Éditorial

 

Après le succès de notre apéro-brunch du 12 septembre dernier (voir en page intérieure), il semblerait que nous soyons sur la bonne piste, la piste d’un renouveau de nos activités associatives. Souhaitons-nous, ainsi qu’à toutes les associations ici ou ailleurs de redémarrer d’un bon pied après plus de cinq cents jours de vie végétative.

Malheureusement, il reste quelques contraintes pour organiser nos manifestations : c’est ce satané pass sanitaire.

Alors si quelques uns d’entre vous refusent de le montrer et donc par conséquent de participer, sachez que nous passons par cette obligation contraints et forcés par les autorités administratives.

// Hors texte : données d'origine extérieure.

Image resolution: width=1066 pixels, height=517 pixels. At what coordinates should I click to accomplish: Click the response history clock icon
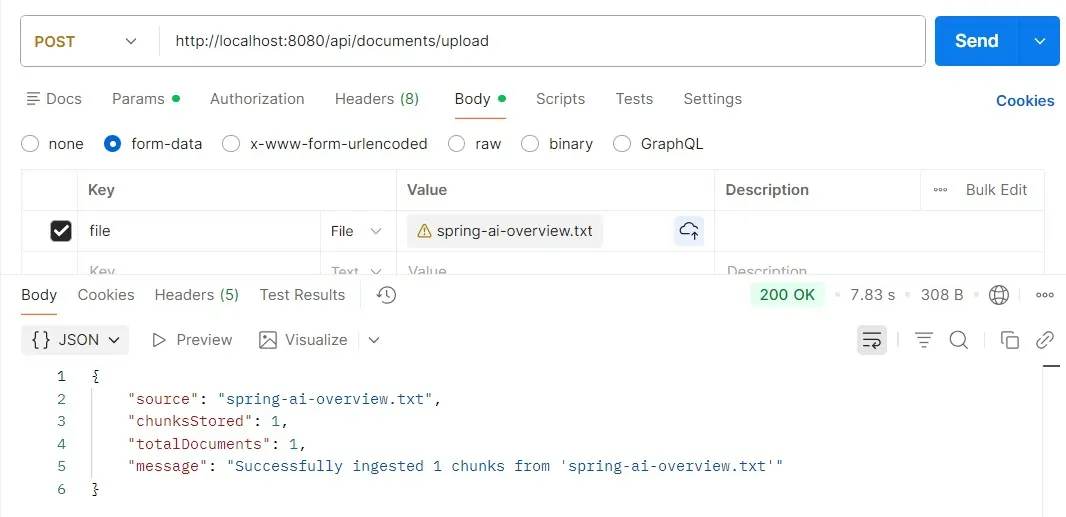click(387, 295)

Nous sommes bien conscients que tout cela frôle l’asservissement, que c’est une limite posée sur la frontière de nos libertés, que c’est un sérieux coup de canif dans notre démocratie, que la dignité de chaque individu s’en trouve sérieusement bafouée, mais comme nous réagissons en tant qu’association et pas en tant que citoyens, quoi que nous pensions à titre individuel, nous préférons nous plier aux injonctions administratives, plutôt que d’attendre une hypothétique fin de conflit sanitaire. Nous risquerions tout simplement de tomber dans l’oubli, ce que, bien évidemment, nous ne souhaitons pas.

Alors gardons espoir car l’être humain est un animal pétri d’espoir et, pour terminer cette belle citation d’Albert Camus (1913-1960) : « Il y a tellement d’espoir têtu dans le cœur humain ».